New Federal Law Prohibits Non-Disparagement Provisions in Form Contracts

Cooley Alert

A new federal law provides protection for US consumers who post negative reviews online.1 The Consumer Review Fairness Act of 2016 (the "Act") prohibits companies from including provisions in their form agreements that ban or impose penalties on consumers who post negative comments or reviews. The Act also restricts companies from requiring individuals to assign ownership of the intellectual property rights in such negative comments or reviews.

Application of act

The Act, which applies to written, oral or pictorial reviews, performance assessments, or other similar analyses of a person's or entity's goods, services or conduct ("Covered Communications"), defines a "Form Contract" as a contract with standardized terms that is (1) used by a person or entity in the course of selling or leasing its goods or services; and (2) imposed on individuals without a meaningful opportunity for them to negotiate the standard terms.

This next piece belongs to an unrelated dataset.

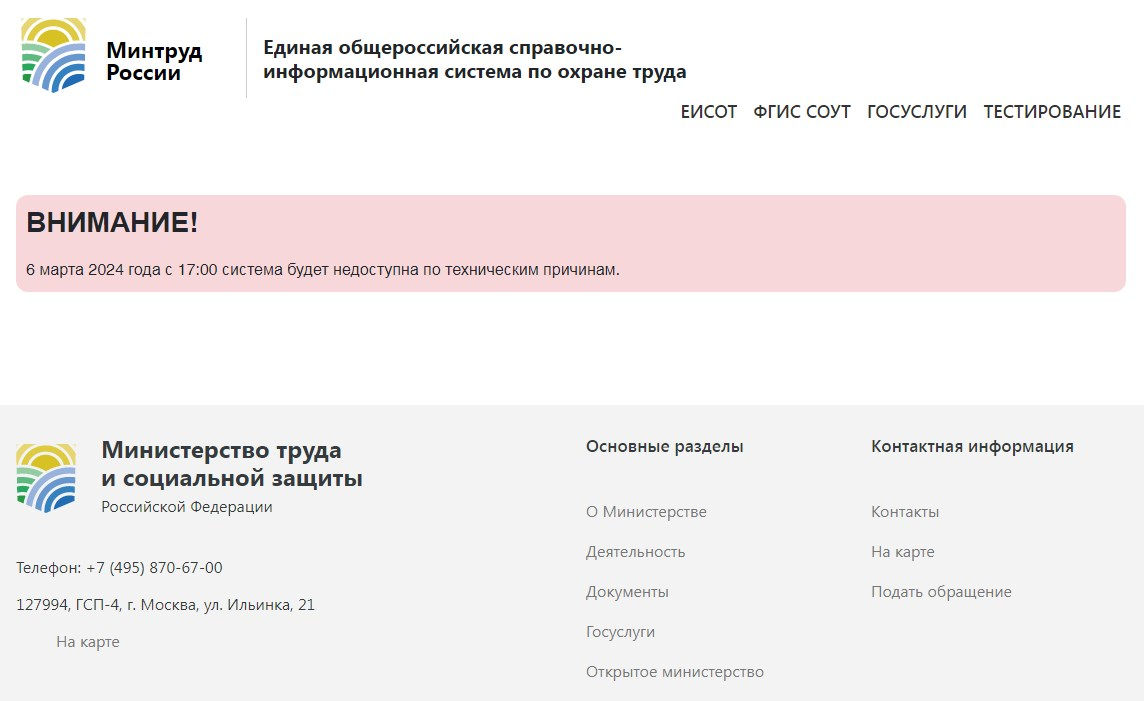The image size is (1144, 701).
Task: Open the 'Деятельность' footer link
Action: coord(635,552)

The Act makes the following types of provisions void, and provides that it is unlawful for a person or entity to include such clauses in Form Contracts in effect on or after March 14, 2017:

  1. clauses that prohibit or restrict the ability of an individual who is a party to the Form Contract to engage in a Covered Communication;
  2. clauses that impose a penalty or fee on an individual who is a party to the form contract for engaging in a Covered Communication; and
  3. clauses that transfer, or require an individual who is a party to the Form Contract to transfer, to any third person any intellectual property rights in review or feedback content that the individual may have in any Covered Communication (collectively, the "Prohibited Clauses"). The Act does not, however, preclude clauses that require an individual to grant a non-exclusive license to such Covered Communications.

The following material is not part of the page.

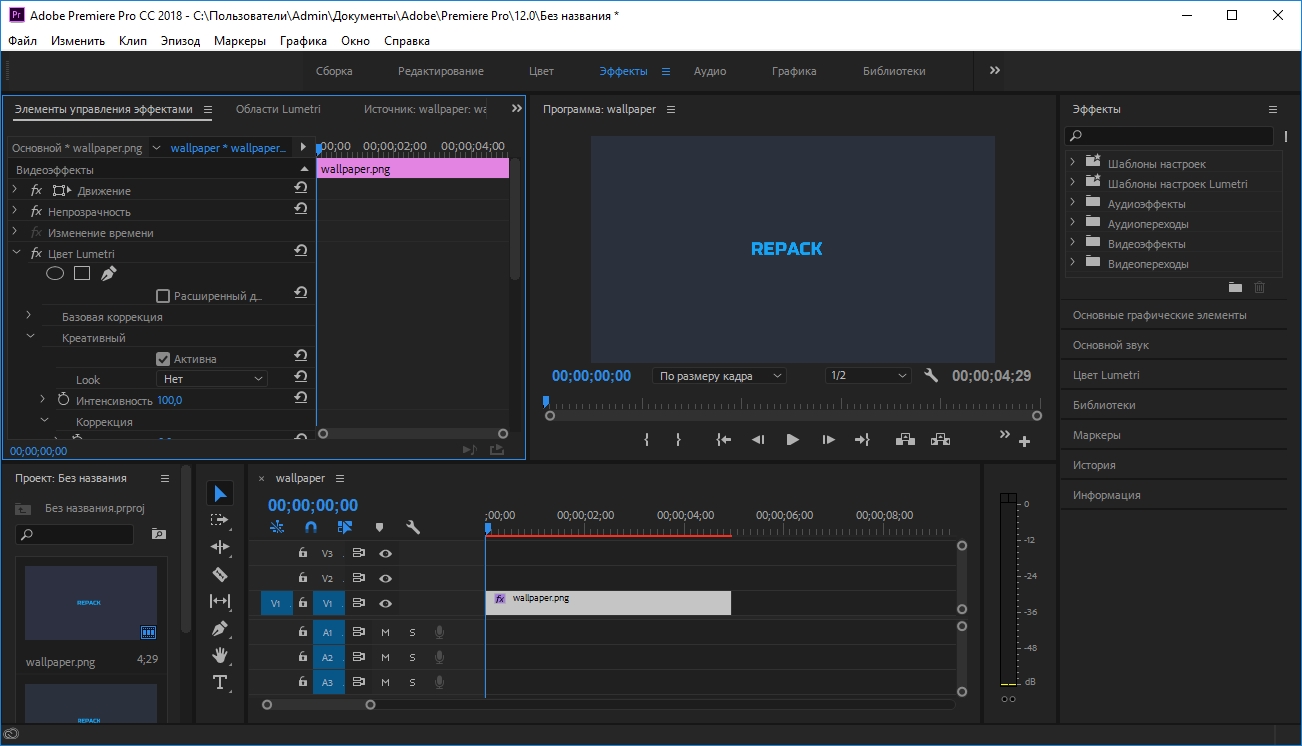Uncheck the Активна checkbox
Screen dimensions: 1302x746
tap(163, 359)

The Act does not prevent companies from including any provisions other than the Prohibited Clauses in their Form Contracts, and includes a list of provisions that are not affected by the Act, including clauses that prohibit (1) disclosure of trade secrets or privileged or confidential commercial or financial information; (2) disclosure of information where the disclosure would constitute an unwarranted invasion of privacy; or (3) content that (a) is unlawful, (b) contains the personal information or likeness of another person, (c) is libelous, harassing, abusive, obscene, vulgar, or sexually explicit, or (d) is inappropriate with respect to race, gender, sexuality, ethnicity or other intrinsic characteristics.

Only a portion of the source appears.